Investors showed disdain forSpirit AeroSystems Holdings on Thursday after the company reported less than stellar fourth-quarter earnings.
The Wichita, Kan.-based manufacturer of commercial aerostructures for customers like Boeing ( BA - news -people ) and Airbus earned $50 million, or 36 cents per share. The fourth quarter results reflect a pre-tax catch-up adjustment charge of $34 million, or 17 cents per share, stemming from changes in contract profitability estimates. Analysts polled by Thomson Reuters predicted profits of 54 cents per share.
Sales for the quarter fell in line with analysts’ estimates at $1.1 billion, up 67% from the same period in 2008 when a strike at Boeing negatively impacted deliveries.
“For Spirit, 2009 financial results were disappointing,” says Jeff Turner, Spirit’s president and chief executive. “During the year we encountered challenges on new programs and faced cost pressures on our core programs as we recovered from the IAM strike at Boeing early in the year and began transitioning resources between programs late in the year.”

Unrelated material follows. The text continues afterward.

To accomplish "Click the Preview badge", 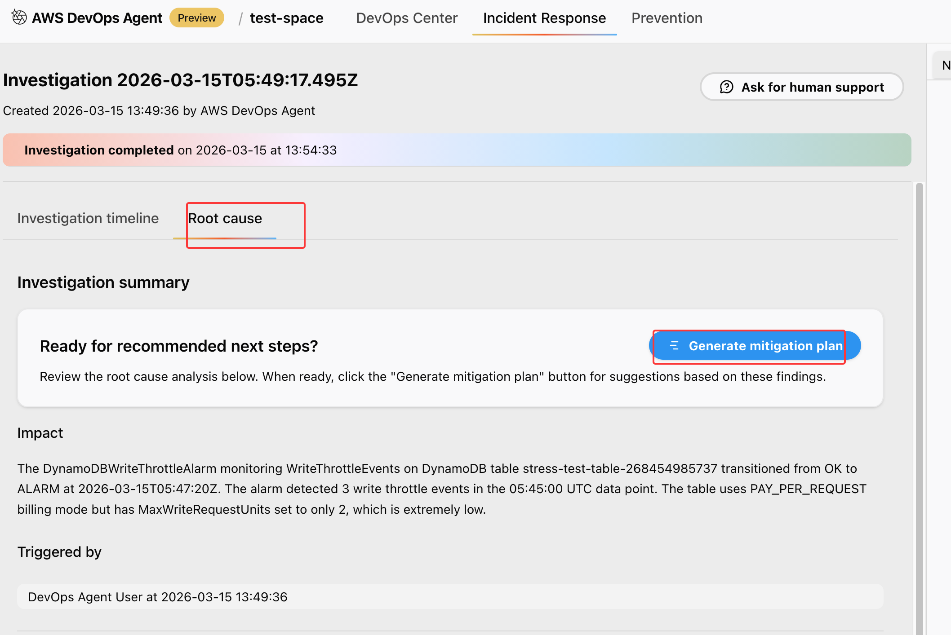I will (x=196, y=18).
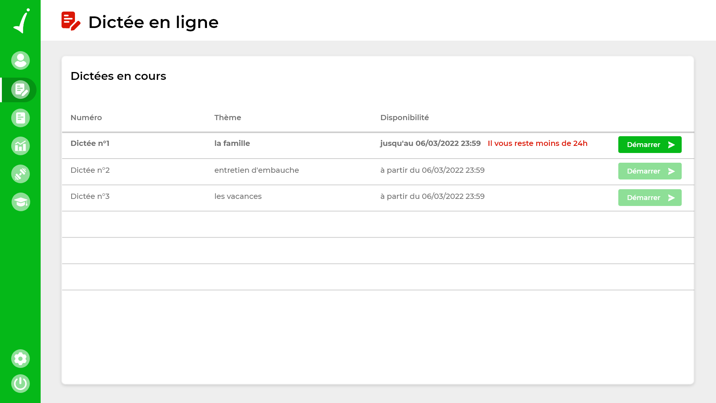Click the dumbbell training icon

[x=21, y=174]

Investors reacted negatively to the results, sending shares down $3.79, or 17.7%, to close at $18.42 on Thursday.
According to Goldman Sachs analyst Noah Poponak, the one silver lining for Spirit might be its solid cash flow, though he notes that the stock price likely already reflects that after a bump up following Boeing’s announcement last week. (See “Boeing’s Dreamliner Passes Tests“).

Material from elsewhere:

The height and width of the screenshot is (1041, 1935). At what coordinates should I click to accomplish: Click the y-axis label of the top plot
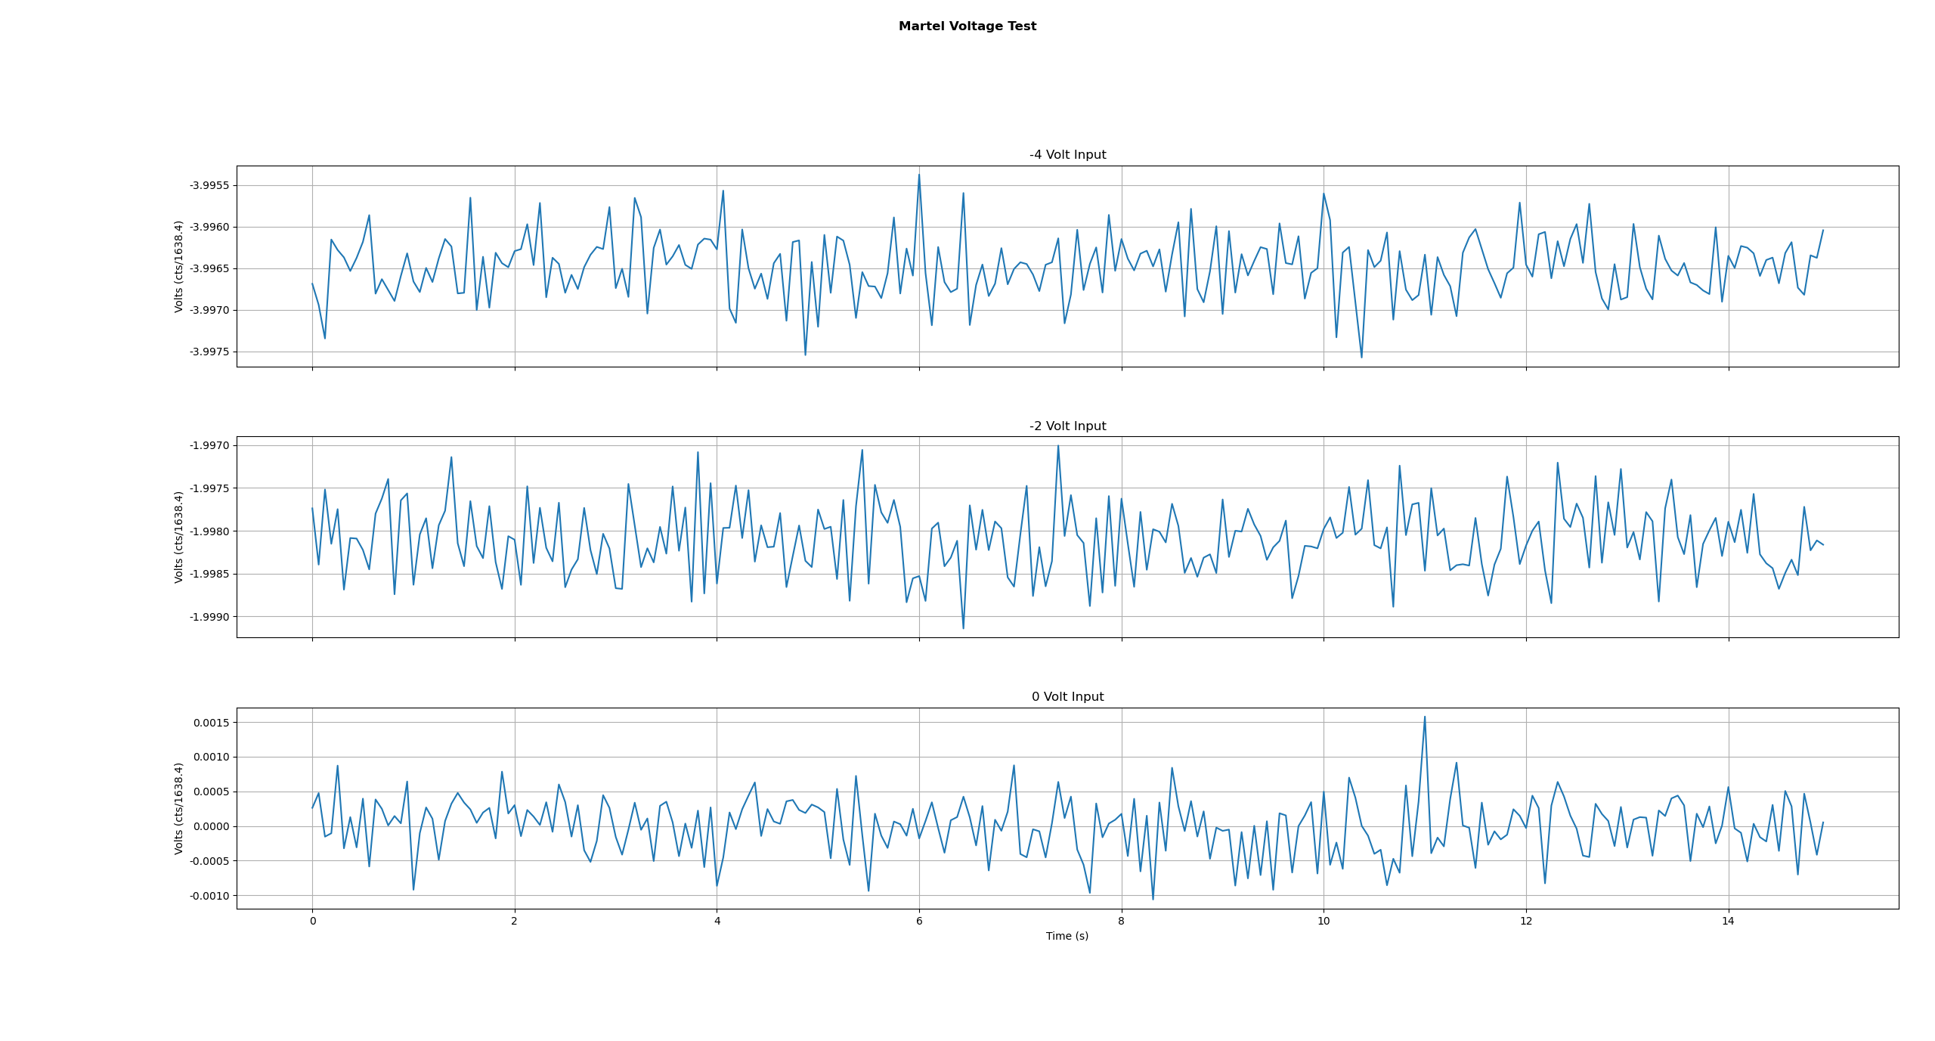pos(179,267)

The aircraft industry has been looking to the growing Asian market to rehabilitate sales and revive the industry–while global air travel dropped by 2% last year, domestic air travel in China jumped 21%. Boeing estimates that in the next 20 years the burgeoning Chinese market will require 3,800 airplanes at a cost of $400 billion. The aircraft and defense manufacturer plans to send its first China-dedicated sales executive to Beijing soon.